Last thing left to do was prepping the work area for 3 simple flat plies of BID.


When the epoxy started flying, I ended up needing all this protection.


I chose to reuse a small piece of BID, but I would do it differently now, and go with a full BID piece, since the scrap left a minute bump on the finished surface that could have been avoided. This will be fixed with the final outer coating, but I will try not to do this again on the exterior surfaces.


Reusing scrap bid. Bad idea on outside surfaces!

All three plies curing

You can't see it, but there's a tiny ridge where the scrap overlaps the rest of the first ply.




Thursday, May 09, 2013

Landing brake - part 1


Creating the depression (20.0 hrs)

The landing brake will be housed in a depression carved into the bottom of the fuselage.

Like plastic surgery, it all starts with a sharp cutting implement, and a lot of hope for the end result. 


"Nip and Tuck"

Fiberglass did not stick to the strategically positioned packing tape below it


As much as I tried holding the cutter at the 45˚ by hand, I kept steepening the angle for some reason, so I decided to rig something up to help myself.


Cutting a slot at 45˚


This worked very well indeed, and the plywood panel fit nice and snug into the slot at the required angle.

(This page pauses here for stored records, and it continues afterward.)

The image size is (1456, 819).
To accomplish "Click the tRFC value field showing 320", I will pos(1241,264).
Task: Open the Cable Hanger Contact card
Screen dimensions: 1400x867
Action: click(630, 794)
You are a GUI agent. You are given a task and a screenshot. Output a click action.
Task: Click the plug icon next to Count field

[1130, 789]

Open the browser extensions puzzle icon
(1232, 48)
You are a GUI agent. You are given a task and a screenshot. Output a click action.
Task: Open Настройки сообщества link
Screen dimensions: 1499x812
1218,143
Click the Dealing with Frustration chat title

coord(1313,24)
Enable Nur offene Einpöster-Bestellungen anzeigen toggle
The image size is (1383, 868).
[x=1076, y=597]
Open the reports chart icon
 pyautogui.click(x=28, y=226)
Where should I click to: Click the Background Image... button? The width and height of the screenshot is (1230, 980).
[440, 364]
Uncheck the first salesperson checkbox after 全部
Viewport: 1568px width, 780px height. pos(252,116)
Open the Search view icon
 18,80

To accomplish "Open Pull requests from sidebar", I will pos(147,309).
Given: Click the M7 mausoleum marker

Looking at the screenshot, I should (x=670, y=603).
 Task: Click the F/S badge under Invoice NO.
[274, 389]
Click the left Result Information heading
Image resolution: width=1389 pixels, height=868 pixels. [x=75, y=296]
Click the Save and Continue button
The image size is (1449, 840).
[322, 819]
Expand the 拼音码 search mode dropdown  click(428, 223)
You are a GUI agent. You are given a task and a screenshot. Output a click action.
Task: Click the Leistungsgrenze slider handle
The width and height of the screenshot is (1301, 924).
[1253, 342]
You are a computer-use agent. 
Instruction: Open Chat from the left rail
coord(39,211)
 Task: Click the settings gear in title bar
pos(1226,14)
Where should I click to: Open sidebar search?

The hinge will attach to the plywood, after it gets trimmed down


Because I still needed to cut the actuator slot into the fuselage floor, I tried the “carpenter square” method again, with equally good results.


Vertical milling

And voilà,  a landing brake actuator hole!


The plans call for carving a 0.5” to 0.6” depression into the foam. As I did in the past, I used the router to clear up the foam in a consistent matter.


A "depressing" job

Clearing the foam
Edges sloped at 45˚


Up until this point everything went pretty fast, but it only took one dumb decision to deviate from the plans sequence of events, to put the stop to that!

I thought that it would be simpler to drill and tap the aluminum blocks before attaching them to the fuselage. While I was right about that, I didn’t anticipate the amount of work, and headaches this would create for me later.


Aluminum blocks erroneously tapped before installation (don't you do that!)

Aluminum blocks epoxied to the plywood (swimming against the current now!)


Needless to say, I should have followed the plans. What was I thinking?

To prevent micro-slurry from getting into the threaded holes I tapped into the blocks, and that should not have been there in the first place, I had to make something to plug them temporarily. So, I shortened some bolts I had, and cut slot into them to allow me to remove them later with a screwdriver.


Trying to dig myself out of the hole

This ought to keep the evil micro at bay


After carving more foam to clear the actuator brackets, I microed the plywood into the slot I had carved, and went to bed.


Plywood, aluminum blocks, and headless bolts microed in place

Done for the day


The next morning, I prepped the fuselage for glassing by taping around the depression, and putting dry micro into every sharp corner.


Ready for surgery

Smoothing all corners with dry-micro


The plans require 2 full plies of BID, plus a third smaller ply over the hinge section only. I elected to lay the smaller ply first, so that I would have a smoother transition without having to use extra peel-ply across the layup.


Reinforcement layup

2 full size layups

All 3 plies in place


Lastly, I trimmed the fiberglass all around the perimeter, and peel-plied over it.